Pour cette raison, lorsque les tensions entre les superpuissances étaient bien inférieures à ce qu’elles sont aujourd’hui, une série de présidents ont tenté de négocier en accordant plus de temps à la prise de décision nucléaire de tous les côtés, afin que personne ne se précipite dans le conflit. Mais l’IA générative menace de pousser les pays dans l’autre sens, vers une prise de décision plus rapide.
La bonne nouvelle est que les grandes puissances seront probablement prudentes, car elles savent à quoi ressemblerait la réponse d’un adversaire. Mais jusqu’à présent, il n’y a pas de règles convenues.

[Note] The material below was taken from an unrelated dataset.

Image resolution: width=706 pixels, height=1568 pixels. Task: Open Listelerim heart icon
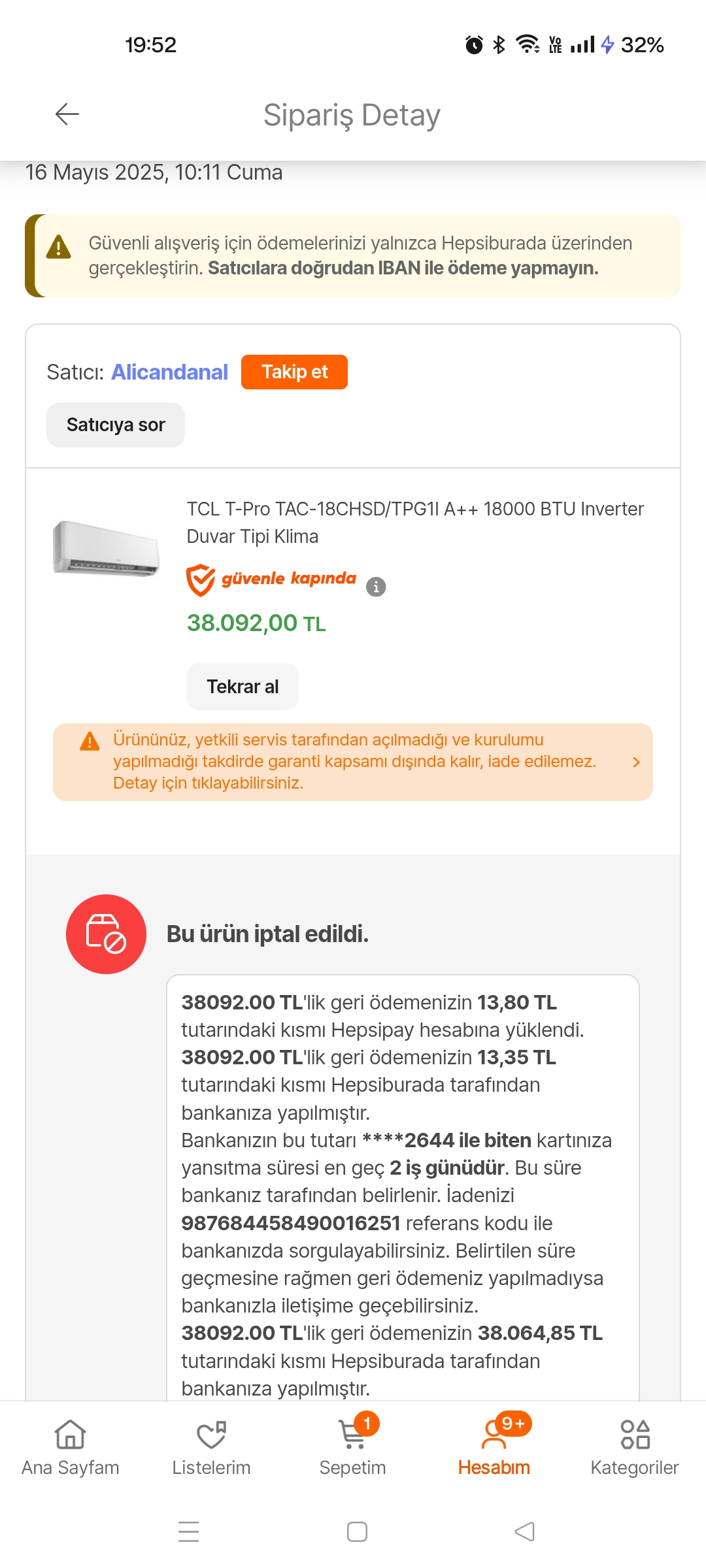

Anja Manuel, ancienne responsable du département d’État et maintenant directrice du groupe de conseil Rice, Hadley, Gates and Manuel, a écrit récemment que même si la Chine et la Russie ne sont pas prêtes pour des pourparlers sur le contrôle des armements sur l’IA, des réunions sur le sujet entraîneraient des discussions. de quelles utilisations de l’IA sont considérées comme « hors de portée ».

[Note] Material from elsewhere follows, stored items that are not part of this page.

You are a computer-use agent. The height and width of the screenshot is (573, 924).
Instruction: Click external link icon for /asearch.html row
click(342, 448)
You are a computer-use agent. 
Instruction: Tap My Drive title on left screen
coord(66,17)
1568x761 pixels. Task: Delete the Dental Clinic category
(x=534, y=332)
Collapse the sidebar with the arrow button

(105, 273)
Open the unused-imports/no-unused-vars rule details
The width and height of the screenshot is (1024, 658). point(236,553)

Bien sûr, le Pentagone s’inquiétera également d’accepter de nombreuses limites.
“Je me suis battu très fort pour obtenir une politique selon laquelle si vous avez des éléments d’armes autonomes, vous avez besoin d’un moyen de les désactiver”, a déclaré Danny Hillis, un informaticien qui a été un pionnier des ordinateurs parallèles utilisés pour l’intelligence artificielle. M. Hillis, qui a également siégé au Conseil de l’innovation de la défense, a déclaré que les responsables du Pentagone ont repoussé, en disant : « Si nous pouvons les désactiver, l’ennemi peut aussi les désactiver.

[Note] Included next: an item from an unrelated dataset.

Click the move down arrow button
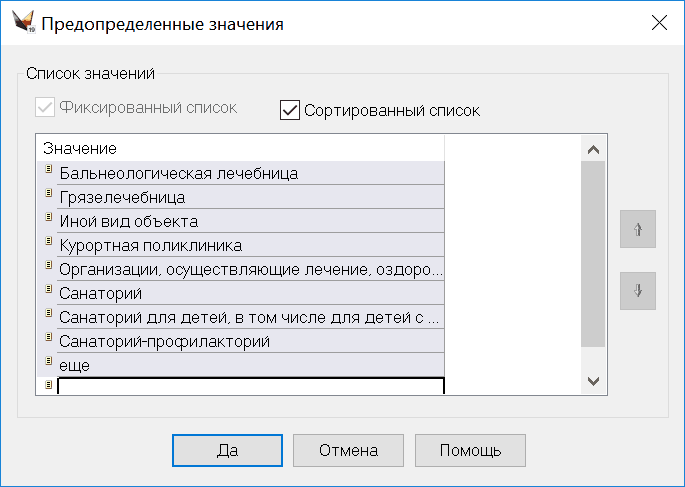685x487 pixels. [x=637, y=291]
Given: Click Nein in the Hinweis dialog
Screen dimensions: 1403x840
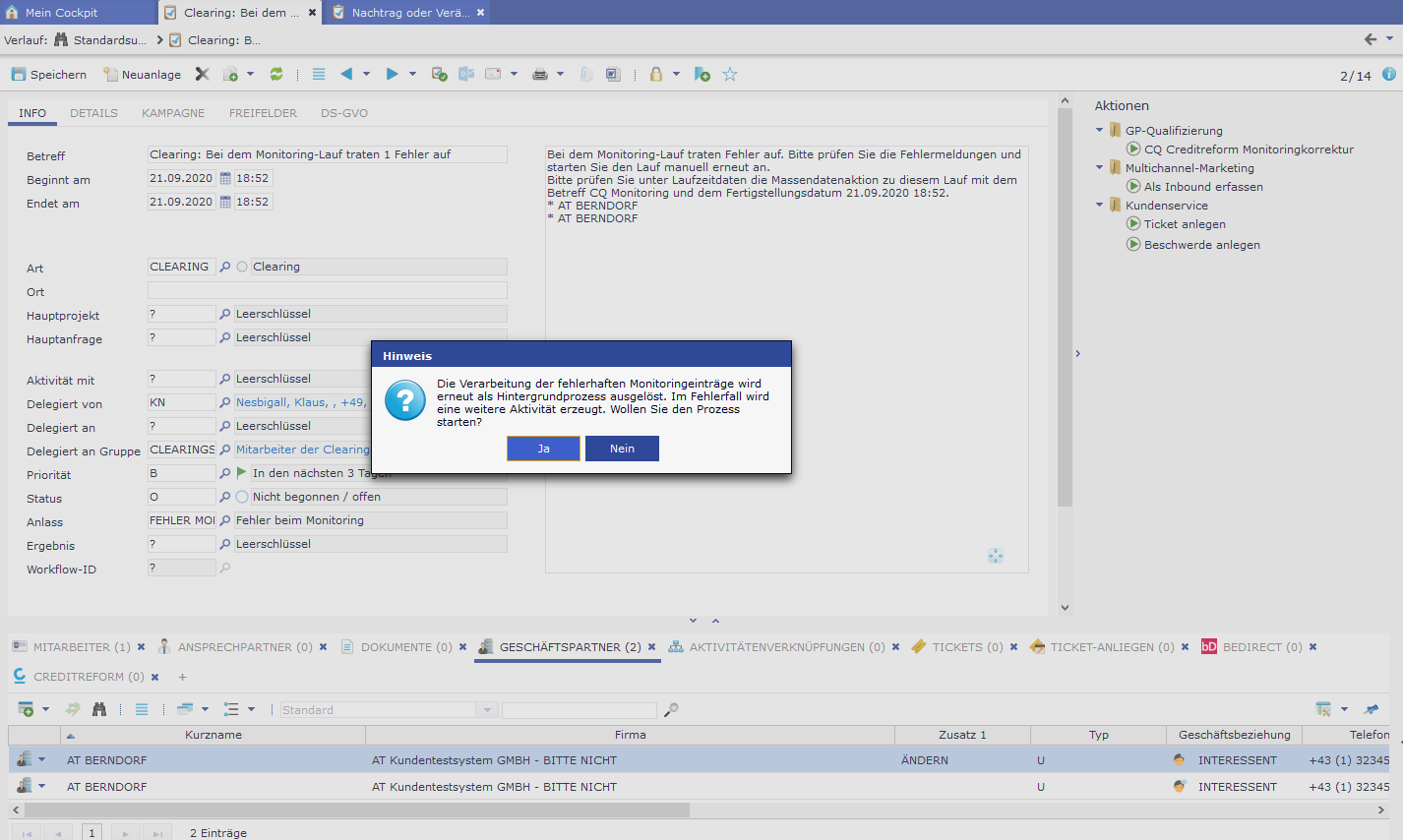Looking at the screenshot, I should pyautogui.click(x=622, y=449).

Les risques les plus importants peuvent provenir d’acteurs individuels, de terroristes, de groupes de rançongiciels ou de petits pays dotés de cyber-compétences avancées – comme la Corée du Nord – qui apprennent à cloner une version plus petite et moins restreinte de ChatGPT. Et ils peuvent trouver que le logiciel d’IA générative est parfait pour accélérer les cyberattaques et cibler la désinformation.
Tom Burt, qui dirige les opérations de confiance et de sécurité chez Microsoft, qui accélère l’utilisation de la nouvelle technologie pour réorganiser ses moteurs de recherche, a déclaré lors d’un récent forum à l’Université George Washington qu’il pensait que les systèmes d’IA aideraient les défenseurs à détecter les comportements anormaux plus rapidement qu’eux. aiderait les attaquants. D’autres experts ne sont pas d’accord. Mais il a dit qu’il craignait que l’intelligence artificielle ne “amplifie” la propagation de la désinformation ciblée.
Tout cela laisse présager une nouvelle ère de maîtrise des armements.
Certains experts disent que puisqu’il serait impossible d’arrêter la propagation de ChatGPT et de logiciels similaires, le meilleur espoir est de limiter les puces spécialisées et autres puissances de calcul nécessaires pour faire progresser la technologie. Ce sera sans aucun doute l’un des nombreux plans de contrôle des armements proposés dans les prochaines années, à un moment où les grandes puissances nucléaires, du moins, semblent peu intéressées à négocier sur les armes anciennes, et encore moins sur les nouvelles.